→ What this task involves
Exactly the lines from the one with "Click the Articles (135) relation button" through the end of the records below are needed, minus any pictures.

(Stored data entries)

#####

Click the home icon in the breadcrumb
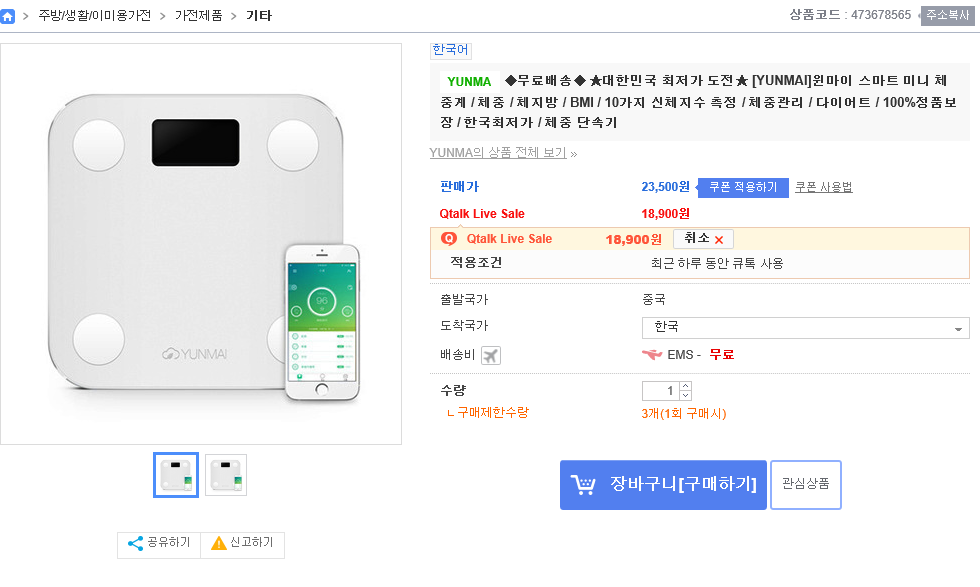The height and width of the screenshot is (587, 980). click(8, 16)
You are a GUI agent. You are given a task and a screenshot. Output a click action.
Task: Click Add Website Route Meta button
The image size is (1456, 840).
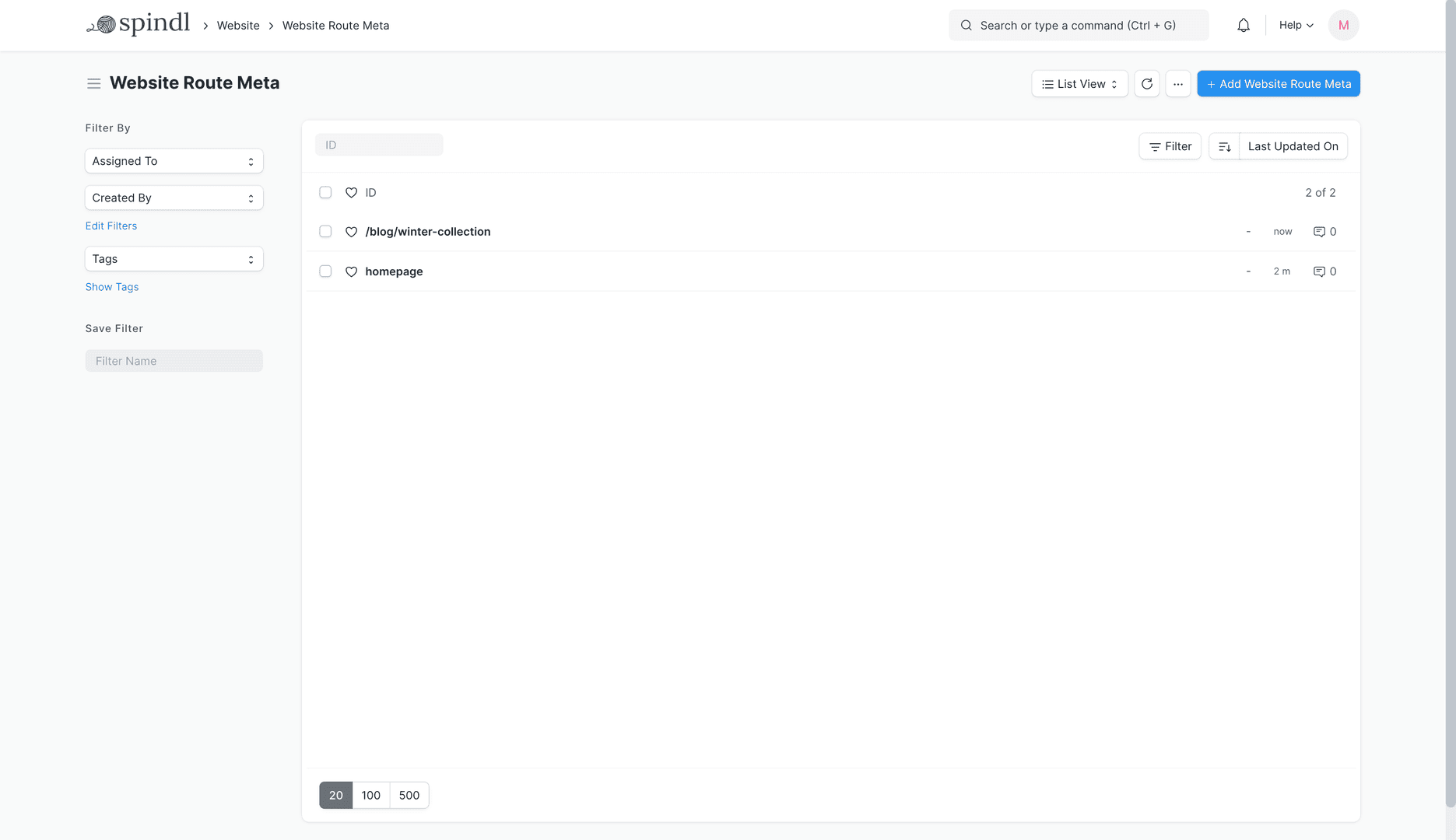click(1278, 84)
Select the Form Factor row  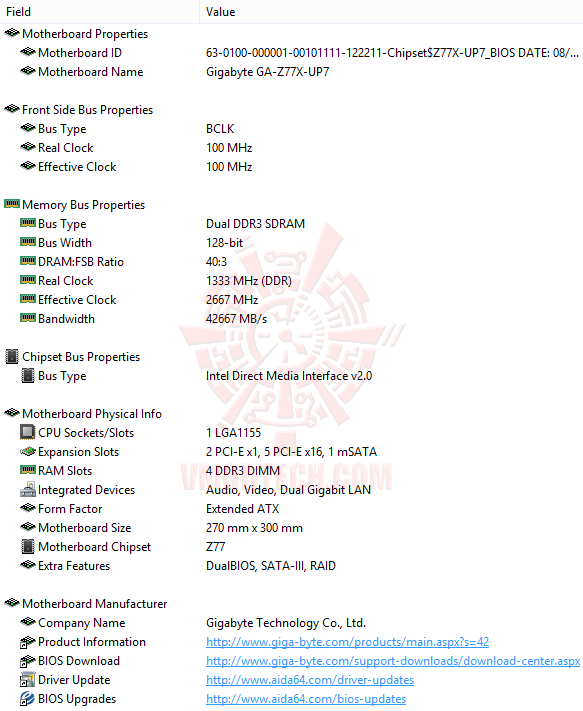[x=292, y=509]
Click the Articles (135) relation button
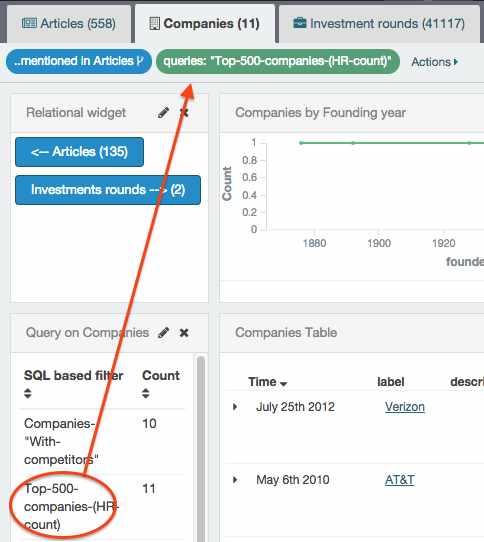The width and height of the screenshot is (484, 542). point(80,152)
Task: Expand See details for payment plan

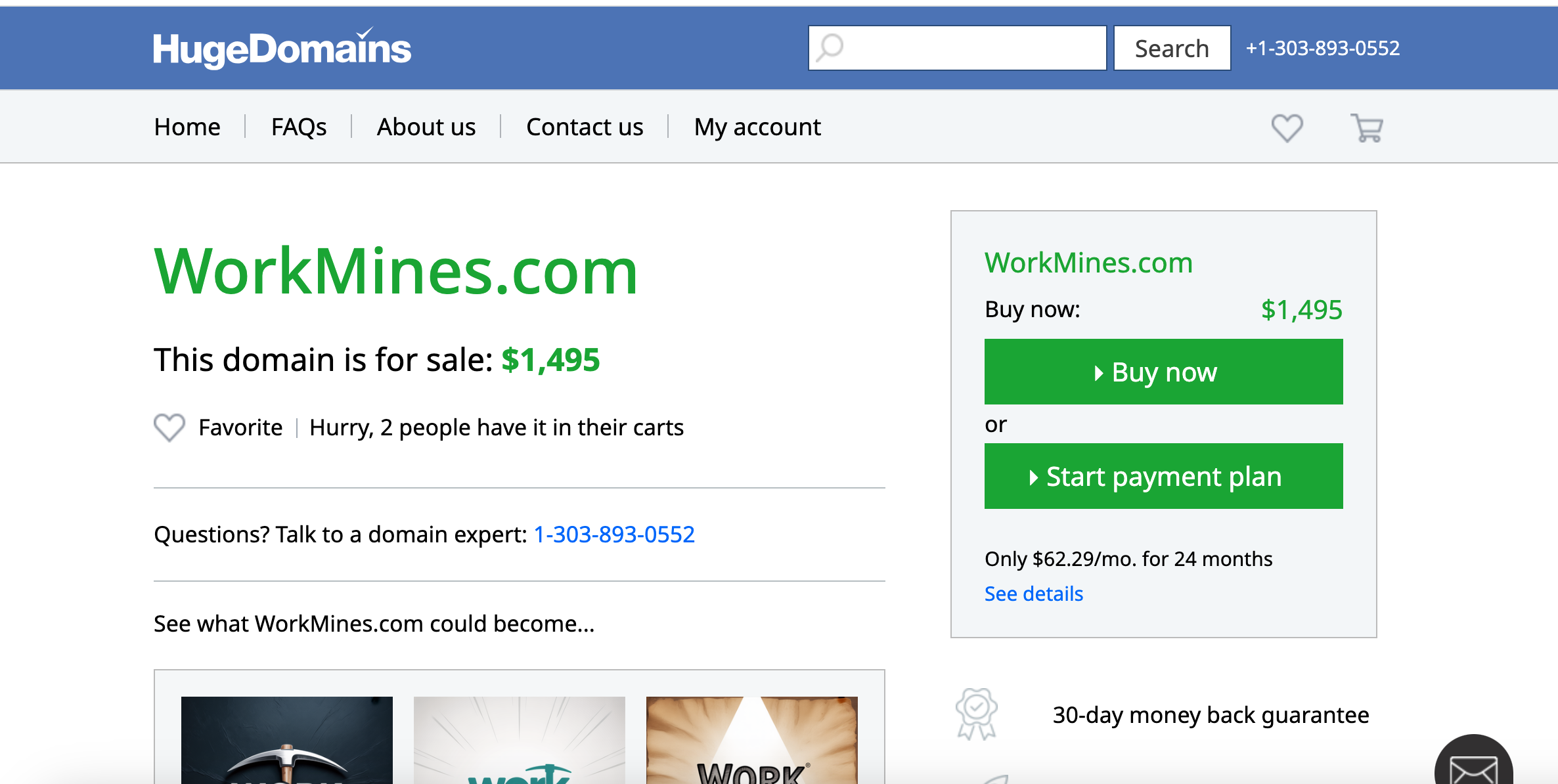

#####

→ Finished task
Click the Articles (135) relation button
The width and height of the screenshot is (484, 542). point(80,152)
Task: Expand See details for payment plan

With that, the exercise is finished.